Belum lama ini banyak masyarakat di Papua berbondong-bondong menolak penerbitan E-KTP. Aspirasi yang mereka bahwa hingga sampai di meja Dewan Perwakilan Rakyat Daerah (DPRD) bahkan di meja Bupati. Masyarakat merasa bahwa E-KTP merupakan sebuah program untuk memaksa kehendak rakyat bahkan tidak sesuai dengan nurani masyarakat. Sehingga, masyarakat komitmen untuk tetap menolaknya.
Kartu Tanda Penduduk (KTP) Nasional yang cukup sekian tahun bergema di seluruh Negara Kesatuan Republik Indonesia (NKRI), namun faktanya belum tersosialisasi ke dusun-dusun. Contoh kasus, daerah pegunungan di Propinsi Papua, masih menggunkan KTP biasa atau lokal. Ketika masyarakat merantau ke kota terdekat, dipastikan mereka memiliki KTP lokal. Jangankan di pedalaman, pinggiran kota-kota besar di papua juga masih memiliki KTP lokal. Artinya, KTP nasional belum berhasil sosiaslisinya. Apalagi E-KTP yang Pemerintah sedang mamaksakan masyarakat untuk dimiliki.
Beberapa waktu lalu, masyarakat yang tinggal di kota jeruk, Nabire, telah menyampaikan aspirasi atas tindakan pemerintah daerah yang semena-menanya bertindak di luar dugaan masyarakat. Seperti, pembuatan E-KTP. Setidaknya Pemerintah Daerah harus mengakomodir aspirasi masyarakat. Karena, tuntutan dari masyarkat merupakan suatu keinginan yang mereka sampaikan secara spontan di depan publik.
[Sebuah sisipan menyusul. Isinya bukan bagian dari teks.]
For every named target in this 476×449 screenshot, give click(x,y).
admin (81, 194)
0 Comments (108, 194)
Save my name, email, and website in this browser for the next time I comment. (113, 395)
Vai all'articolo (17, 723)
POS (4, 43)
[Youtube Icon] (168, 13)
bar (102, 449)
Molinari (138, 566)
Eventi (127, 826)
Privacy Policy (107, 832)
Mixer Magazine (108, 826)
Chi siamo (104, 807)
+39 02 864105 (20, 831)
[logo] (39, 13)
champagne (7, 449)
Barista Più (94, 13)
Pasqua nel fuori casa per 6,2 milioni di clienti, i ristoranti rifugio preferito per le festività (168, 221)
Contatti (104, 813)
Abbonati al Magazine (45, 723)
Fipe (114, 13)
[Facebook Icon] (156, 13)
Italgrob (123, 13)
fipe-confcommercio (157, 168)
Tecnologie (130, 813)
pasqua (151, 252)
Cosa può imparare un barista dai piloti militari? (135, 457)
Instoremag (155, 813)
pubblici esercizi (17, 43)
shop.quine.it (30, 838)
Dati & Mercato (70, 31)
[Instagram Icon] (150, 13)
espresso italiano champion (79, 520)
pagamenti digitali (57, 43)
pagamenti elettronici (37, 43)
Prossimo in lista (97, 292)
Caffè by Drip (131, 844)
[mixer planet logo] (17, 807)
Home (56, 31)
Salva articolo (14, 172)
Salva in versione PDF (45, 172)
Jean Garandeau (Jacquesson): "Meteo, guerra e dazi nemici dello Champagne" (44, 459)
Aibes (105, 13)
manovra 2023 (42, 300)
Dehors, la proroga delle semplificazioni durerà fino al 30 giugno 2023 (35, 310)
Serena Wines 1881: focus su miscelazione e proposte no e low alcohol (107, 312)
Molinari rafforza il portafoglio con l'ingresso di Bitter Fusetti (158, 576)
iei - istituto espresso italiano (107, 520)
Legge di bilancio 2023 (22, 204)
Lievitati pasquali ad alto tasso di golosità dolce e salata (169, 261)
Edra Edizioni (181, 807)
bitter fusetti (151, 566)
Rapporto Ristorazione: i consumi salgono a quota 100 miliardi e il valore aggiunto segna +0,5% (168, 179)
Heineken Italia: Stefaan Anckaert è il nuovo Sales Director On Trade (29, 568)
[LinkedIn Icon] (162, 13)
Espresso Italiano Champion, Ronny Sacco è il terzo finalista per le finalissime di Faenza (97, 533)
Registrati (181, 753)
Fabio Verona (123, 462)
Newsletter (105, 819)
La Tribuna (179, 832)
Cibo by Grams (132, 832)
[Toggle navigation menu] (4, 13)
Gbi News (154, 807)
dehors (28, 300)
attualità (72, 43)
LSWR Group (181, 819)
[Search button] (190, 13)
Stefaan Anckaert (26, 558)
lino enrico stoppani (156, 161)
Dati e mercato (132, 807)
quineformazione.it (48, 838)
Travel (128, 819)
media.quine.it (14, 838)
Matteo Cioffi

Penolakan E-KTP yang serupa juga sedang terjadi di beberapa daerah Pegunungan. Seperti, Paniai, Dogiyai, Deiyai, dan sepanjang Penungan Puncak. Bahkan hal penolakan tersebut menjadi buah bibir di kalangan masyarakat. Namun, pemerintah pusat maupun daerah sedang bekerja keras untuk sosialisasi serta sudah kucurkan dana milyaran rupiah hanya sosialisasi.
Sosialisasi lainnya sedang di lakukan melalui segelintir orang yang terdekat dengan salah satu stakehorders atau pejabat terdekat. Contoh kasus lain, beberapa waktu lalu, di kota nabire, ada seorang lelaki, David namanya. Di paksa untuk harus memiliki E-KTP. Oknum tersebut menurut dia, orang terdekat dengan salah satu pejabat, yang namanya tidak sebutkan. Namun, lelaki tersebut menolak penawaran tersebut.
Telaahan kasus-kasus di atas merupakan suatu unsur paksaan terhadap masyarakat agar mereka memiliki E-KTP. Mestinya, pemerintah daerah mempunyai wewenang untuk menindaklanjuti aspirasi masyarakat ke tahapan selanjutnya. Tapi, aspirasi tersebut belum pernah di tindaklanjuti. (Madai)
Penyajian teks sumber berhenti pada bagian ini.